== Document excerpt ==
Demonstration project - South Africa
PALSA Plus (Practical Approach to Lung Health in high-HIV prevalence countries)
South Africa faces a chronic respiratory disease burden which includes a mix of infectious (with very high rates of tuberculosis and HIV co-infection) and non-infectious diseases. While the prevalence of asthma is similar to the global average, a recent population study suggested a very high prevalence of COPD in the country.
PALSA Plus has successfully been adapted in South Africa from the World Health Organization’s Practical approach to Lung Health (PAL) initiative. PALSA Plus is an integrated plan used primarily by primary care nurses for the management of priority respiratory diseases including TB and HIV co-infection. The approach was first used in a randomized control trial in the Free State Province and led to significant improvements in TB case detection, appropriate referral of TB severe cases, inhaled corticosteroid provision for asthma sufferers and voluntary HIV counseling and testing uptake among TB patients. PALSA became PALSA Plus when the guideline was expanded to include and integrate HIV & AIDS care. Through a collaborative process of workshops with expert clinicians, managers and policy-makers, the PALSA Plus guideline has been expanded and adapted to the local settings and current clinical protocols.
===
- [Task 1] Could you output, word for word, the part of the PALSA Plus passage that begins at the words "South Africa faces" and stops after "in the country."?
- [Task 2] Can you pick up the PALSA Plus passage after its last sentence and keep writing it?
The items that follow have no connection to the PALSA Plus passage.
== Provided material ==
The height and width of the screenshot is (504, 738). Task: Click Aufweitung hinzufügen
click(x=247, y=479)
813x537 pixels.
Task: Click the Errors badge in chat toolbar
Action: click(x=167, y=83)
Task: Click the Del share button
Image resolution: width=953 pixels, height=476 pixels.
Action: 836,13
===
== Provided material ==
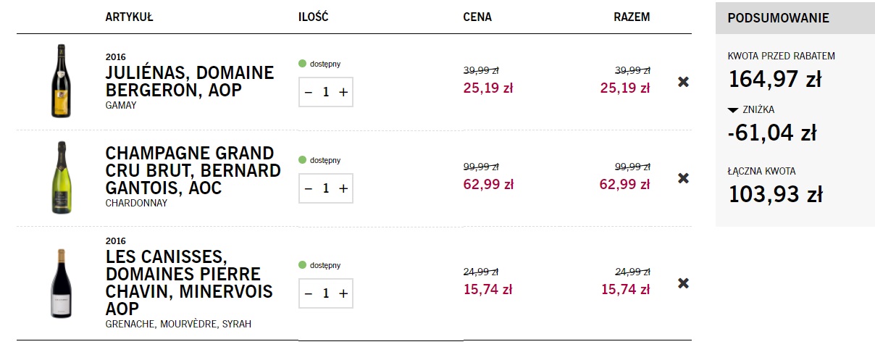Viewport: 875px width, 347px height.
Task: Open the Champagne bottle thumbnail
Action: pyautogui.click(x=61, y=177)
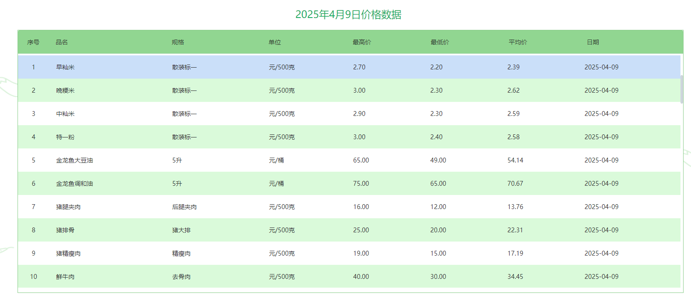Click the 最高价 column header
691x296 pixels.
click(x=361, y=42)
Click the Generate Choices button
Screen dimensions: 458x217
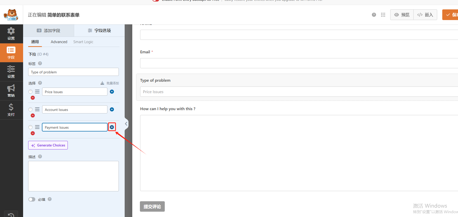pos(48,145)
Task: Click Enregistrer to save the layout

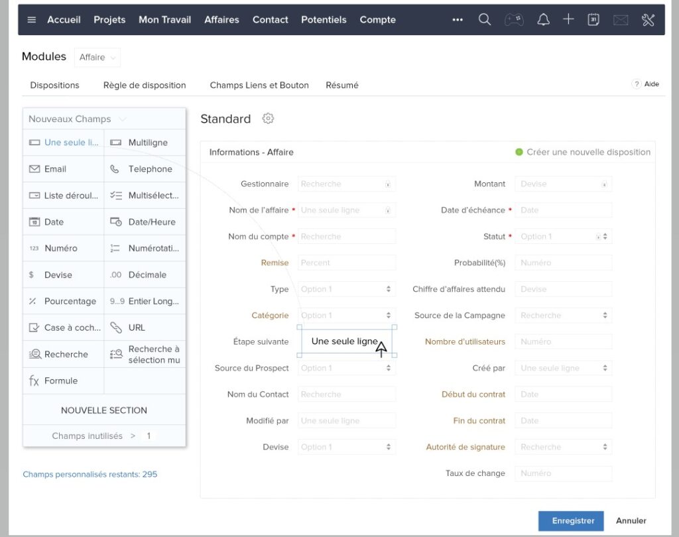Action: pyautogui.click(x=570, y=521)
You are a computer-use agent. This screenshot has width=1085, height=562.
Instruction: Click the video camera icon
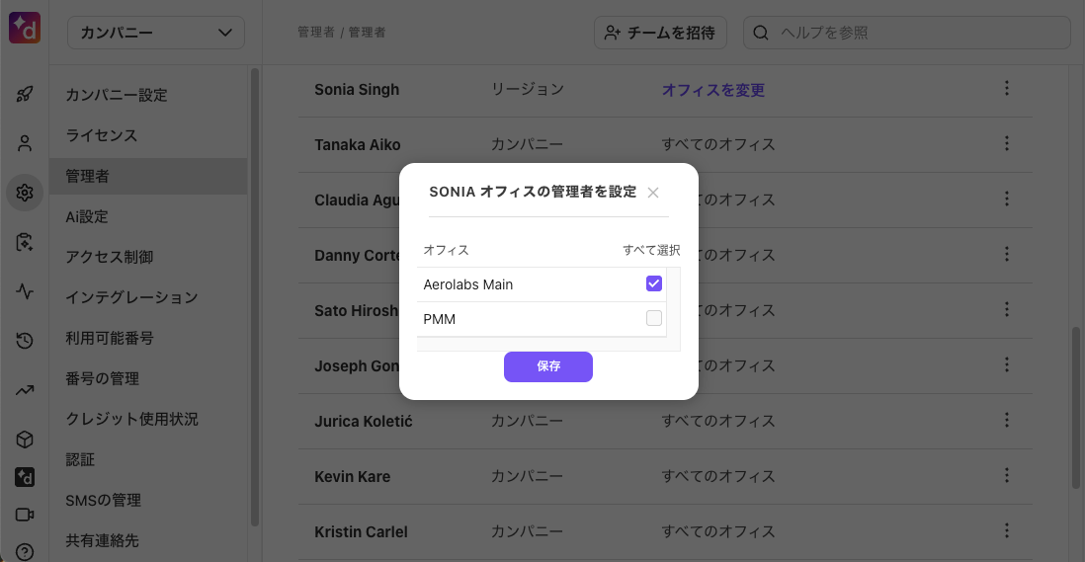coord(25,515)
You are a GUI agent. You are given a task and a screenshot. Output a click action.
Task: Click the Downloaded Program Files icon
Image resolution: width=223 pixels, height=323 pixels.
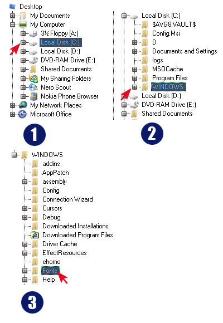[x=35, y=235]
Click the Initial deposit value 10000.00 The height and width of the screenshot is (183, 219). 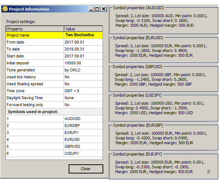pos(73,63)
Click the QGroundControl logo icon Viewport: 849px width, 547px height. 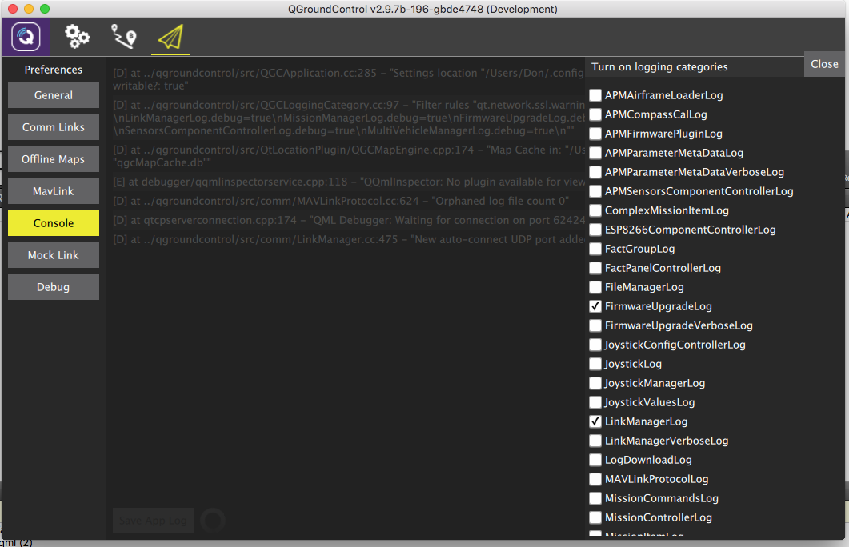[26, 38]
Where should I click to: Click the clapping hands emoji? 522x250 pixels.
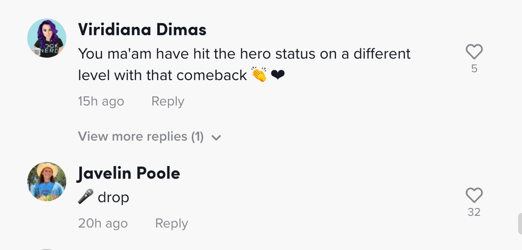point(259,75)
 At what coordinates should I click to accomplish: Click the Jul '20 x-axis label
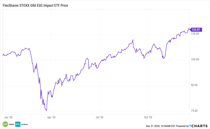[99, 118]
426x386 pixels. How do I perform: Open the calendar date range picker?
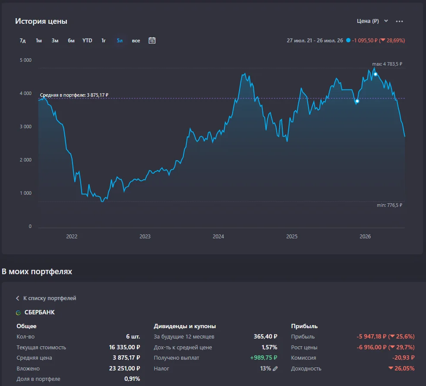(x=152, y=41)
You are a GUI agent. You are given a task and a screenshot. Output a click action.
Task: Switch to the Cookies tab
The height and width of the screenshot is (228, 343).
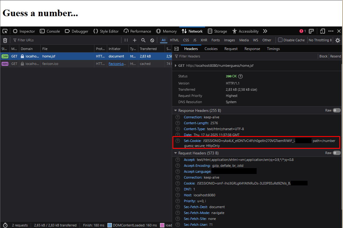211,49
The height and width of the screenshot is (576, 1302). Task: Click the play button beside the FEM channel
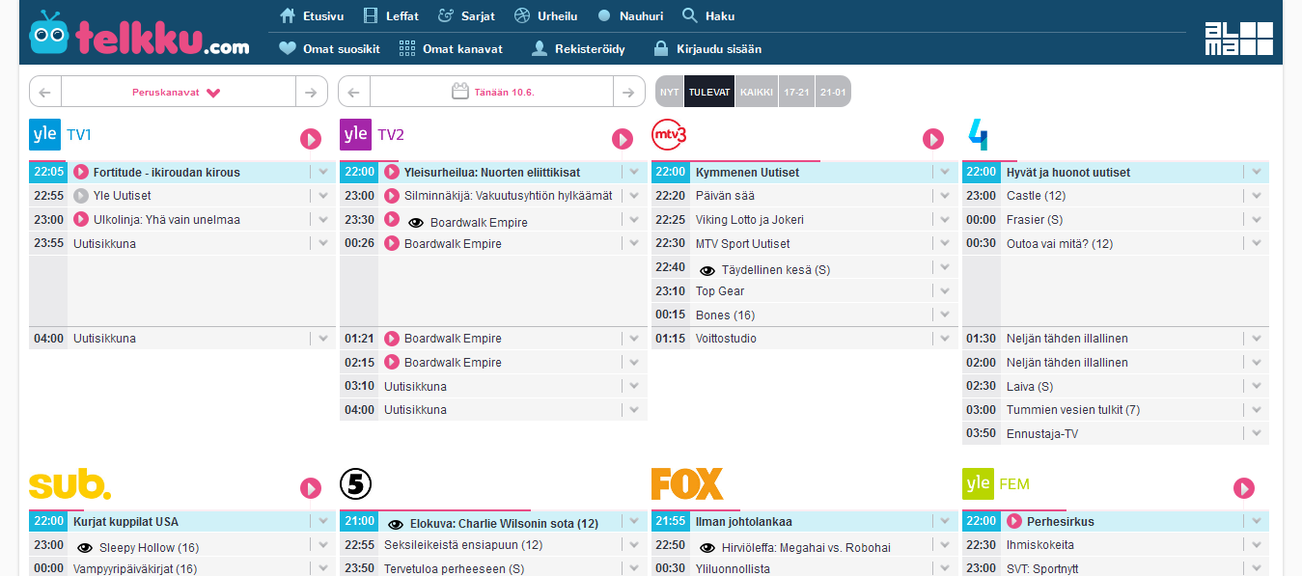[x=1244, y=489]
===
- [Result 1]
South Africa faces a chronic respiratory disease burden which includes a mix of infectious (with very high rates of tuberculosis and HIV co-infection) and non-infectious diseases. While the prevalence of asthma is similar to the global average, a recent population study suggested a very high prevalence of COPD in the country.

- [Result 2]
National, provincial and municipal health departments deliver through a network of 4500 primary health care clinics across the country. These clinics provide health care for 80% of the population. However, the critical shortage of physicians and nurses is a major obstacle to the quality of health care on offer. A policy of nurse-led primary care applies in most rural and even urban clinics. Free essential drugs for chronic respiratory diseases, including TB and antiretrovirals, are available at these clinics but access to care is limited by clinic capacity.
The potential role of GARD in South Africa and sub-Saharan Africa was explored at a 2-day symposium held in Cape Town, South Africa, in March 2007. Organized jointly by the South African Thoracic Society and the Pan-African Thoracic Society, the meeting was attended by physicians from more than 10 countries.